[Saved data entries]
※ ※ ※

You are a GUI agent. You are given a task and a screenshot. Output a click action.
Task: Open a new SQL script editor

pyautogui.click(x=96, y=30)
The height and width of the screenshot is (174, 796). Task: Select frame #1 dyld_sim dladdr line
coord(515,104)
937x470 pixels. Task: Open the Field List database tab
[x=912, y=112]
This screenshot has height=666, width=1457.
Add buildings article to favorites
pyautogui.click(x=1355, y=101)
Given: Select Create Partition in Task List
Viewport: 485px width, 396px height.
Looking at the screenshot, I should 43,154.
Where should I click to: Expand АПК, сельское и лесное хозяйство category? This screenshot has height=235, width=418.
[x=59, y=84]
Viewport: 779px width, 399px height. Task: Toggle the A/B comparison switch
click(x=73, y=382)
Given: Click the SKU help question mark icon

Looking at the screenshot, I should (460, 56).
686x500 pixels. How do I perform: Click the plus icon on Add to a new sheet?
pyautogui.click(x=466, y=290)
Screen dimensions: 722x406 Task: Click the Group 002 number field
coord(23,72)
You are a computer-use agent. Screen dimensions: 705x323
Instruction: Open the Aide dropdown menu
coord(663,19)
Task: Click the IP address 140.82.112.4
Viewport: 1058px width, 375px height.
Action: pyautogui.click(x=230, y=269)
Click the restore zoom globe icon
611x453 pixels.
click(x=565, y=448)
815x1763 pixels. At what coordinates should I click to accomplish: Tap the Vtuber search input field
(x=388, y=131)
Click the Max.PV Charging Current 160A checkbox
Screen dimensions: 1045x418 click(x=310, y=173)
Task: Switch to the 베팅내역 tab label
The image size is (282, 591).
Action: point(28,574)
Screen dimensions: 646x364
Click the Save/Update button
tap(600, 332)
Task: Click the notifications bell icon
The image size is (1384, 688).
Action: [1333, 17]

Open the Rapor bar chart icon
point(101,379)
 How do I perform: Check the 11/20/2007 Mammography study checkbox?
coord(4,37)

※ ※ ※

What you are asked to do:
Output the records above, each one exactly, with none left out.

Response:
You are a GUI agent. You are given a task and a screenshot. Output a click action.
Task: Open a new SQL script editor

pyautogui.click(x=96, y=30)
The height and width of the screenshot is (174, 796). Task: Select frame #1 dyld_sim dladdr line
coord(515,104)
937x470 pixels. Task: Open the Field List database tab
[x=912, y=112]
This screenshot has height=666, width=1457.
Add buildings article to favorites
pyautogui.click(x=1355, y=101)
Given: Select Create Partition in Task List
Viewport: 485px width, 396px height.
Looking at the screenshot, I should 43,154.
Where should I click to: Expand АПК, сельское и лесное хозяйство category? This screenshot has height=235, width=418.
[x=59, y=84]
Viewport: 779px width, 399px height. Task: Toggle the A/B comparison switch
click(x=73, y=382)
Given: Click the SKU help question mark icon

Looking at the screenshot, I should (460, 56).
686x500 pixels. How do I perform: Click the plus icon on Add to a new sheet?
pyautogui.click(x=466, y=290)
Screen dimensions: 722x406 Task: Click the Group 002 number field
coord(23,72)
You are a computer-use agent. Screen dimensions: 705x323
Instruction: Open the Aide dropdown menu
coord(663,19)
Task: Click the IP address 140.82.112.4
Viewport: 1058px width, 375px height.
Action: pyautogui.click(x=230, y=269)
Click the restore zoom globe icon
611x453 pixels.
click(x=565, y=448)
815x1763 pixels. At what coordinates should I click to accomplish: Tap the Vtuber search input field
(x=388, y=131)
Click the Max.PV Charging Current 160A checkbox
Screen dimensions: 1045x418 click(x=310, y=173)
Task: Switch to the 베팅내역 tab label
The image size is (282, 591).
Action: point(28,574)
Screen dimensions: 646x364
Click the Save/Update button
tap(600, 332)
Task: Click the notifications bell icon
The image size is (1384, 688).
Action: [1333, 17]

Open the Rapor bar chart icon
point(101,379)
 How do I perform: Check the 11/20/2007 Mammography study checkbox?
coord(4,37)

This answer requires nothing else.